[Questions on the material]
- 1) In the gcd thread below, reproduce the section starting at the words "Normally gcd() returns" and ending after the words "division by zero.", replacing "32-bit" with "4-byte" throughout.
- 2) In the thread about gcd below, which standard libraries did the writer check for the value of gcd(0,0)?
- 3) Write a continuation of the gcd thread below, starting after its last sentence.

[Passage]
========
Because I do not trust C modulo as I had a lot of problems with it?:-)

If I recall correctly (and I'm traveling and away from those notes),
the exact semantics of C's % with negative operands was left
implementation-defined until, was it, C99 ?

Indeed, my woes with C % started before that date:-)

By Googling the C99 spec, I found: "When integers are divided, the result
of the / operator is the algebraic quotient with any fractional part
discarded (aka truncation toward zero). If the quotient a/b is
representable, the expression (a/b)*b + a%b shall equal a."

Let a = 2 and b = -3, then a/b == 0 (-0.666 truncated toward zero), then

(a/b)*b + a%b == a

=> 0 * -3 + (2 % -3) == 2

=> 2 % -3 == 2

Then with a = -2, b = 3, then a/b == 0 (same as above), and the same
reasoning leads to

-2 % 3 == -2

Which is indeed what was produced with C, but not with Python.

The good news is that the absolute value of the modulo is the module in
the usual sense, which is what is needed for the Euclidian descent and
allows fixing the sign afterwards, as Vik was doing.

So it might be ok to rely on the specified C99 behavior (whichever
behavior that is, he wrote, notelessly) for PG 12 and later, where
C99 is expected.

Yep, probably with a comment.

--
Fabien.

Out of curiosity, what was the original use-case for this?

I'm not objecting to adding it, I'm just curious. In fact, I think
that if we do add this, then we should probably add lcm() at the same
time, since handling its overflow cases is sufficiently non-trivial to
justify not requiring users to have to implement it themselves.

I don't like the INT_MIN handling though:

select gcd(-2147483648,0);
gcd
-------------
-2147483648
(1 row)

select gcd(-2147483648,-2147483648);
gcd
-------------
-2147483648
(1 row)

Normally gcd() returns a positive integer, and gcd(a,0) = gcd(a,a) =
abs(a). But since abs(INT_MIN) cannot be represented as a 32-bit
integer, both those cases should throw an integer-out-of-range error.

In addition, the following case should produce 1, but for me it
produces an error. This is actually going to be platform-dependent as
it is currently implemented (see the comments in int4div and int4mod):

select gcd(-2147483648,-1);
ERROR: floating-point exception
DETAIL: An invalid floating-point operation was signaled. This
probably means an out-of-range result or an invalid operation, such as
division by zero.

so there needs to be some special-case INT_MIN handling at the start
to deal with these cases.

AFAIK, what gcd(0,0) should be is not well defined, but most common
implementations seem to return 0 (I checked Matlab, python and Java's
standard libraries). This seems like a reasonable extrapolation of the
rule gcd(a,0) = gcd(0,a) = gcd(a,a) = abs(a), so I don't have a
problem with doing the same here, but I think that it should be
documented (e.g., see [1]https://www.mathworks.com/help/matlab/ref/gcd.html), if for no other reason than users might
expect it to be safe to divide by the result.
========
[Information supplied]

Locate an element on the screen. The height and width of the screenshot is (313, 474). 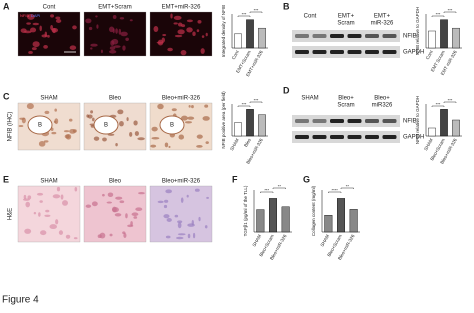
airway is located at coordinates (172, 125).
========
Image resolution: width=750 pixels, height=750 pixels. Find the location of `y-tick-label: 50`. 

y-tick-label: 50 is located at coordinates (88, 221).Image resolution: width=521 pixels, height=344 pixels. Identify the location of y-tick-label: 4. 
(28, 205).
========
[Answers for each item]
- 1)
Normally gcd() returns a positive integer, and gcd(a,0) = gcd(a,a) =
abs(a). But since abs(INT_MIN) cannot be represented as a 4-byte
integer, both those cases should throw an integer-out-of-range error.

In addition, the following case should produce 1, but for me it
produces an error. This is actually going to be platform-dependent as
it is currently implemented (see the comments in int4div and int4mod):

select gcd(-2147483648,-1);
ERROR: floating-point exception
DETAIL: An invalid floating-point operation was signaled. This
probably means an out-of-range result or an invalid operation, such as
division by zero.

- 2) Matlab, Python and Java's standard libraries.

- 3)
Regards,
Dean

[1]: https://www.mathworks.com/help/matlab/ref/gcd.html

Greetings,

* Dean Rasheed (dean.a.rasheed@gmail.com) wrote:

I'm not objecting to adding it, I'm just curious. In fact, I think
that if we do add this, then we should probably add lcm() at the same
time, since handling its overflow cases is sufficiently non-trivial to
justify not requiring users to have to implement it themselves.

I tend to agree with this.

Thanks,

Stephen

Stephen Frost <sfrost@snowman.net> writes:

* Dean Rasheed (dean.a.rasheed@gmail.com) wrote:

I'm not objecting to adding it, I'm just curious. In fact, I think
that if we do add this, then we should probably add lcm() at the same
time, since handling its overflow cases is sufficiently non-trivial to
justify not requiring users to have to implement it themselves.

I tend to agree with this.

Does this impact the decision about whether we need a variant for
numeric? I was leaning against that, primarily because (a)
it'd introduce a set of questions about what to do with non-integral
inputs, and (b) it'd make the patch quite a lot larger, I imagine.
But a variant of lcm() that returns numeric would have much more
resistance to overflow.

Maybe we could just define "lcm(bigint, bigint) returns numeric"
and figure that that covers all cases, but it feels slightly
weird. You couldn't do lcm(lcm(a,b),c) without casting.
I guess that particular use-case could be addressed with
"lcm(variadic bigint[]) returns numeric", but that's getting
really odd.

regards, tom lane

On Sat, Dec 28, 2019 at 12:15 PM Fabien COELHO <coelho@cri.ensmp.fr> wrote:

Bonsoir Vik,

I recently came across the need for a gcd function (actually I needed
lcm) and was surprised that we didn't have one.

Why not.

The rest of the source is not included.